Zimmermann & de Perrot は 主に contemporary circus / physical theatre の文脈で活動する スイス・チューリヒ (Zürich, CH) の演出・振付家チーム。 London International Mime Festival などでもお馴染みだ [関連発言]。 そんな彼らが2009年にジブラルタルの向かい、モロッコ・タンジール (Tanger, MA) にレジデントして アクロバット・グループと作り上げた Chouf Ouchouf の ワールド・ツアー最終公演を観てきた。
出演するアクロバット・グループは女性2名を含む12名。 高さ4m幅8mはあろう岩のような壁のの前で、 組立体操的なフォーメーションやタンブリングでその身体能力を見せ付けるかのような顔見せ。 その導入でぐっと舞台に引き込まれた。

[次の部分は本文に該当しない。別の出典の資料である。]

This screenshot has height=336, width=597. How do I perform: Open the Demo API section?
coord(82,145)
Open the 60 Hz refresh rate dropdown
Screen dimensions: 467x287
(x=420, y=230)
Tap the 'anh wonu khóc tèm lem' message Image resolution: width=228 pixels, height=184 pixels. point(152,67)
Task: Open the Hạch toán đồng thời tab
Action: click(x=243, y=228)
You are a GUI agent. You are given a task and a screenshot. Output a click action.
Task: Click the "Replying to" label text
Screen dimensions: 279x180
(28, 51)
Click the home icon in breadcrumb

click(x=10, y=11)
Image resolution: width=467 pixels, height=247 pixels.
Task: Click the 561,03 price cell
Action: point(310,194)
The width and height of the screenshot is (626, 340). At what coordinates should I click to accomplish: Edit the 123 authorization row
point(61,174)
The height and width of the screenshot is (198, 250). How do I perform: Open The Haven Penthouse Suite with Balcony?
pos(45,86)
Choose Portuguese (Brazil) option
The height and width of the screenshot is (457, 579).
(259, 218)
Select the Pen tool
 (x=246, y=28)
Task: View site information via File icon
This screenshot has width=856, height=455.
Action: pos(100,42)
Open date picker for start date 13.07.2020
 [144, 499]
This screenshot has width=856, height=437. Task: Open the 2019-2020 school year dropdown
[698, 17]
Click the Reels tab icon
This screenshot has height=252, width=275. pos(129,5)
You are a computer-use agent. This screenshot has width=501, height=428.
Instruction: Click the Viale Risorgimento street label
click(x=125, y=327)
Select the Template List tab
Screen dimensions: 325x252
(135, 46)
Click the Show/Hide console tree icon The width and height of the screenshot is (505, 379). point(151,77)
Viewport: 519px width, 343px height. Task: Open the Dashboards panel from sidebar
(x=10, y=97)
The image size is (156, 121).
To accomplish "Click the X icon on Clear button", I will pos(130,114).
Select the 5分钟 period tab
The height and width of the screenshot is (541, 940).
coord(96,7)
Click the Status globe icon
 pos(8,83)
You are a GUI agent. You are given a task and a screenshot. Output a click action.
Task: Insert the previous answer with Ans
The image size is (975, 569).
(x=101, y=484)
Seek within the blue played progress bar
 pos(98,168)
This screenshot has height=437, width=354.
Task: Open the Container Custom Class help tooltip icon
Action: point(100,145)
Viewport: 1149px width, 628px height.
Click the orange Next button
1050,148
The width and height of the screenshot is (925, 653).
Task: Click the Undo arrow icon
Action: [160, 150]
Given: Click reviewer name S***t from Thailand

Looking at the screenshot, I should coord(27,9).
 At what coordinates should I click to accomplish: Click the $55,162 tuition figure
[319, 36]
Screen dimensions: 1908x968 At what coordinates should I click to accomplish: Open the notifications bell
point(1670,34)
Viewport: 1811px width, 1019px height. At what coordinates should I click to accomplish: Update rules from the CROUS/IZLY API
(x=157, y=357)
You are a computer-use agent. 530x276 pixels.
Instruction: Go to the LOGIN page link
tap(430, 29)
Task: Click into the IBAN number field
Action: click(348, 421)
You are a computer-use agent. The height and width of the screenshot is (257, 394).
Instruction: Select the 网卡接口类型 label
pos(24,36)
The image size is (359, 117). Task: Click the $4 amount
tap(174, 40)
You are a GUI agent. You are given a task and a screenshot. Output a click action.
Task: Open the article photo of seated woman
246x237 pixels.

オープニングの時の背の高い壁は幅奥行き1m弱のユニット5つの組合わせで出来ており、 その合い向かう2面は扉のように開閉するようになっている。 以降は、それを自在に移動させ、組合わせを変えて、空間を変容させていく。 その箱の陰に、そして箱の中にアクロバットのパフォーマーが姿が見え隠れする様子は、 路地の入り組んだ迷路のようなマグレブ地方 (モロッコを含む北アフリカ西部) の メディナ (medina, 旧市街) へ彷徨い込んで、そこで行われている生活の断片を垣間みているよう。 派手なオーブニング以外はむしろ高い身体能力ながら淡々と展開していくのだが、 そんな変化する空間と見え隠れする身体を追っていくだけでも飽きなかった。
そんな雰囲気をより強めているのが音楽だ。 オープニングこそ録音のダンス音楽を使ったけれども、以降、むしろ彼ら自身が歌う歌が印象的。 それは、chaâbi (マグレブのアラブ系の歌謡) かその元となったより民謡的なものを思わせるもので (chaåbi の有名な曲 “Ya Rayah” に似ているように聞こえた)、 無伴奏、もしくは、banjo のみの伴奏で詠唱していた。 oud ではなく banjo を使うあたりも chaâbi らしいし、 その独特の節回しと声色もマグレブの雰囲気を作り出していた。
観る前までは、正直に言えば、技がアクロバットだけでは飽きるかもしれないと思っていたのだけど、 そんな視覚と聴覚に訴える舞台で、1時間余もあっというまの舞台だった。